I didn’t realize this until I created a blog. In a class I was taking, Creative Strategies, one of the major projects of the semester was to create a new self – an alter ego, or our “better half”. The assignment was rather vague and obscure with no right or wrong answer. It wasn’t necessarily supposed to be an alter ego, but someone we would be, without any limitations, if we could. Our future self, perhaps. Most of the project was up to us, if we wanted a new name, a new direction, anything. However, we did have to create a profile on a social network to display our new self and provide an artist’s statement, so I chose to create a blog for my character.

Creating this person was hard for me, even though my entire life I had been creating ideal personalities for myself in my imagination. I wanted her to be perfect, to be the artist I desired to be but wasn’t. I began to create a character that portrayed the “artist” I had been trying to emanate.  The more I worked through all the parts of the assignment though; I began to realize the only person I truly wanted to be was myself. That meant combining the conservative and shy “me” that I had tried to hide with the conflicting artist “me.” I worked through the rest of the project, and finally when the presentation came, I used words on the blog to explain that “I did not know the answer” to the assignment. This was extreme for me, because I had always been the student who gave my teachers what they wanted, because I was supposed to, and this answer to my professor’s assignment was definitely not what she wanted. But through my voice on the blog, I could explain, simply put, that I didn’t quite know how to define the real me yet, that there was a battle between my identities going on in need of compromise, and whoever she turned into was who I wanted to be. I fulfilled all the requirements of the assignment, albeit unconventionally, and I still made it my own.

Lavender Lemon Cookies

This blog helped me define an identity for myself that intertwined each aspect of my character; I realized I didn’t need to choose just one thing to identify myself. I felt free to explore my identity. At the same time, I found that through written word I could define myself, explain myself, and have the voice I had so desperately been searching for in order to conquer my shy “self.” My shy speaking voice had somehow become bold – even loud – in written form, on my blog with an audience.

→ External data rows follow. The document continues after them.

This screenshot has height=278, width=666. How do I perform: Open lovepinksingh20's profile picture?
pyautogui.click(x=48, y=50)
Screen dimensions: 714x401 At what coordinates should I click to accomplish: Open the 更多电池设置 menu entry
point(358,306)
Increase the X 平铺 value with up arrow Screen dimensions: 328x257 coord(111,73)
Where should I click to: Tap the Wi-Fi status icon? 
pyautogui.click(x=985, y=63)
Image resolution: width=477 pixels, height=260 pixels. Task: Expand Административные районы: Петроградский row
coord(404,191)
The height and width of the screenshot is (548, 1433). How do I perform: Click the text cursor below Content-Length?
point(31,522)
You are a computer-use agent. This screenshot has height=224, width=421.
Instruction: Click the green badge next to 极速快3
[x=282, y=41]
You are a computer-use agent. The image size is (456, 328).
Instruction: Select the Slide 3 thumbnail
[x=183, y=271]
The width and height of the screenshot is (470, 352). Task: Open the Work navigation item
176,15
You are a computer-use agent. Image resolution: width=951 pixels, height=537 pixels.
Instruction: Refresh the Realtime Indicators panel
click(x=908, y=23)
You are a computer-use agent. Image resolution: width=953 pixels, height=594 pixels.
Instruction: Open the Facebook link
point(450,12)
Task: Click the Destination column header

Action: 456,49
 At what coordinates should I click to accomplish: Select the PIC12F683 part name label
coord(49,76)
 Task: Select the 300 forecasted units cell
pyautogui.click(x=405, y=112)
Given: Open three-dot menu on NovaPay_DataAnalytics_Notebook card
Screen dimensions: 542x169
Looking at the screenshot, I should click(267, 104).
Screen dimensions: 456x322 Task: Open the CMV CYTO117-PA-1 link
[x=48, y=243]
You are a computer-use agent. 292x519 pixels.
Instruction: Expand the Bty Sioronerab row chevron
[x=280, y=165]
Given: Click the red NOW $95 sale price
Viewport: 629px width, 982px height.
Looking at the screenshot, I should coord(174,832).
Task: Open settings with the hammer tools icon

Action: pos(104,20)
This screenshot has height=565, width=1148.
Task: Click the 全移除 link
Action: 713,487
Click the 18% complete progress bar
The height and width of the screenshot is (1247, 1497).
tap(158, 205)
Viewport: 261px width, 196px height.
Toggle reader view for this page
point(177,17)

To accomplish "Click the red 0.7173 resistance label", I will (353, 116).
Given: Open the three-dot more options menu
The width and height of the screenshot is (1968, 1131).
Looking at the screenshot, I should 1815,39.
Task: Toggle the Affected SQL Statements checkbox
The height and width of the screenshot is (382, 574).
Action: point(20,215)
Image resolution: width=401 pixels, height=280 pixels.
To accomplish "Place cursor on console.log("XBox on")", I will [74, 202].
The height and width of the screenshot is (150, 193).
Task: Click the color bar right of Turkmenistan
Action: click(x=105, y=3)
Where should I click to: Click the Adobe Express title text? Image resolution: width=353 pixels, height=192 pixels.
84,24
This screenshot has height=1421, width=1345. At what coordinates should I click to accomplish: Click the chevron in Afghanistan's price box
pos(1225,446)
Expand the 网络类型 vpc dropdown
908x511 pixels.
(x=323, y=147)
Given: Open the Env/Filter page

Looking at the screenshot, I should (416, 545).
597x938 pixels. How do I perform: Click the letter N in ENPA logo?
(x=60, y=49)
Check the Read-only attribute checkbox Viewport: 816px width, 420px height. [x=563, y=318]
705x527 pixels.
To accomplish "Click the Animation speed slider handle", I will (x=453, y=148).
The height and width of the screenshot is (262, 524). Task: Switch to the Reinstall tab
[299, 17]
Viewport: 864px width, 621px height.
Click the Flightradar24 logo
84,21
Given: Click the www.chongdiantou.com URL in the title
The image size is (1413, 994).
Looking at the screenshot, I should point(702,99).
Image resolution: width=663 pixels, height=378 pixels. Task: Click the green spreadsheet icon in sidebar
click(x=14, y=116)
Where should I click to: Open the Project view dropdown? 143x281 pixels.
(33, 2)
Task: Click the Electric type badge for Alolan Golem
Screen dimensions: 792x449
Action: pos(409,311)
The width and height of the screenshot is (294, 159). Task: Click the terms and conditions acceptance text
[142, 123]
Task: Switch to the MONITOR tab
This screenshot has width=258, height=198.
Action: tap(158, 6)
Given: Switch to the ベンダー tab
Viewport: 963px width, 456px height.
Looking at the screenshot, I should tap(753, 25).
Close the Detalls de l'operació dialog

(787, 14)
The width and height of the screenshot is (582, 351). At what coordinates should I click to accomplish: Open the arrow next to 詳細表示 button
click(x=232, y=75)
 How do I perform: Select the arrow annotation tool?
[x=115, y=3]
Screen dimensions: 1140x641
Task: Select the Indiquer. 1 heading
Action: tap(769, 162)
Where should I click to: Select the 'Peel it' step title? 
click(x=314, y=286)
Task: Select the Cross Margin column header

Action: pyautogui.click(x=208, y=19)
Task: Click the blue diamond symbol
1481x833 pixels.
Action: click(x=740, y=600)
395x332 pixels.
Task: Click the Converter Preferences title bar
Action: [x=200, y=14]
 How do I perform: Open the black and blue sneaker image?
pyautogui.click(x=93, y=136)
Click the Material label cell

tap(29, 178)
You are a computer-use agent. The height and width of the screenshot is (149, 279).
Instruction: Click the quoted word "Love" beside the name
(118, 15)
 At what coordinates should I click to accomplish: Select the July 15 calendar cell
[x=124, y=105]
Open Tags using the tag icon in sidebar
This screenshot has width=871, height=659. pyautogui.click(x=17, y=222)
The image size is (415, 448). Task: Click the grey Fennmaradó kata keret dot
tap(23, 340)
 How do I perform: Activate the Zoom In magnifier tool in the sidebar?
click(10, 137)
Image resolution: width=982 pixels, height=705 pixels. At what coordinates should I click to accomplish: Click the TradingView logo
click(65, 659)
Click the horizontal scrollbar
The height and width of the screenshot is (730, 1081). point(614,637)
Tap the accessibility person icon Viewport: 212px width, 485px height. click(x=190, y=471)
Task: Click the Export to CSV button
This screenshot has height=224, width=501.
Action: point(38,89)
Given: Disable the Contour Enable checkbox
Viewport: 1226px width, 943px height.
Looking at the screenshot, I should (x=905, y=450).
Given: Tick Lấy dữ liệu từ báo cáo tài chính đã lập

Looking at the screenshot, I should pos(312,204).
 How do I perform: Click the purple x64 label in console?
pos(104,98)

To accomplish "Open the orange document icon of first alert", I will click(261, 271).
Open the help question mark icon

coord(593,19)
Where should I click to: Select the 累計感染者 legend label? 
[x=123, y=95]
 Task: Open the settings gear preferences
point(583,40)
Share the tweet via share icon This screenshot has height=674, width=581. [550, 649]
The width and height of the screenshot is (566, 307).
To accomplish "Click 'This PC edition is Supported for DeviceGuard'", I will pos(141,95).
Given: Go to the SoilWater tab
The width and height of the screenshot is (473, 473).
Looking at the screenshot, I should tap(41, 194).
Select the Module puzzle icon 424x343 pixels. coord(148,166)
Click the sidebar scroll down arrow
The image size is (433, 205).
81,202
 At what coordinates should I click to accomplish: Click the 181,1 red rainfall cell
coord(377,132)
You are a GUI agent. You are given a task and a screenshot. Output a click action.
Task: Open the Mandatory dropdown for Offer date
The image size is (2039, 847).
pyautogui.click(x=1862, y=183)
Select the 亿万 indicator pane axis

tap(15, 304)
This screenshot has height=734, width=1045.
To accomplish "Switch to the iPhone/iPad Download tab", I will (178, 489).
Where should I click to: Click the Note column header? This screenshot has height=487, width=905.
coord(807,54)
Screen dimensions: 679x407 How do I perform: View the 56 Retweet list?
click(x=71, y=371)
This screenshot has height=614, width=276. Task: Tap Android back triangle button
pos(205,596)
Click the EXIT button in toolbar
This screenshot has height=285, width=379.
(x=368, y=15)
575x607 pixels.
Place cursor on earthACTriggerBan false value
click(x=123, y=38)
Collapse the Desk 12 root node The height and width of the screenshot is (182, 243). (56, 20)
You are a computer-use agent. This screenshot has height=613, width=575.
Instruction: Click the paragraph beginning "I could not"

The concept of audience became very important to me. Throughout my development from child to adult, I was desperately seeking to be someone else because I thought I needed an audience. I wanted to be noticed and heard, and the only way I knew how to do that was to somehow get over my shyness so I wished to be someone else, someone less shy. With a blog though, the world was my audience. Anyone who typed in a few search terms could come across my blog and read the words I voiced. I suddenly had a place to put words that I couldn’t find a way to utter aloud, but could write. And these words were being read! This was exhilarating; I felt terrified but so excited at the same time. Here, I found that when my shyness creeps up and takes away the words I want to speak, I could voice them through writing. Blogging was the perfect way to develop this voice because I could write it, formulate my words, be confident, and know that I had an audience.

Lavender Lemon Cookies

This blog was a new step in defining myself, and led to my current blog here, Arts and Tarts, which has become a place where I can and will continue to tell stories, share my baking experiences and recipes, and explore my photography. It’s a place where I can be the different aspects of my identity all at once, where I can mesh the shy with the unconventional, where my conflicting “selfs” can coincide. Because of this, it’s a place where I can completely be and voice myself.

Blogging has given me a voice. It’s an outlet to explore my identity, and continue the journey of defining who I am. Each blog post I write adds a new ingredient or instruction to the recipe that makes me, me.

And here is the newest ingredient,

Lavender Lemon Cookies

Lavender Lemon Cookies

Lavender Sugar Cookie:

1 cup sugar

4 1/3 cups all purpose flour

1 cup powdered sugar

1 cup butter

½ cup sour cream

½ cup oil

2 eggs

1 teaspoon baking soda

1 teaspoon salt

1 teaspoon vanilla

½ – 1 Tablespoon dried lavender buds*

Combine flour, baking soda, and salt and set aside. Cream butter and sugars together, add eggs and beat. Add sour cream, oil, and vanilla until combined. Slowly mix in flour, until all combined. Add in lavender buds. Chill dough at least an hour, then use a rolling pin to roll dough out to ¼ inch thick. Cut with cookies cutters. (I cut small 2 inch diameter circles, resulting in a billion tiny cookies). Bake at 350 degrees F for 6-9 minutes, or until just barely browned on edges and top is not longer shiny.  Cool on wire racks.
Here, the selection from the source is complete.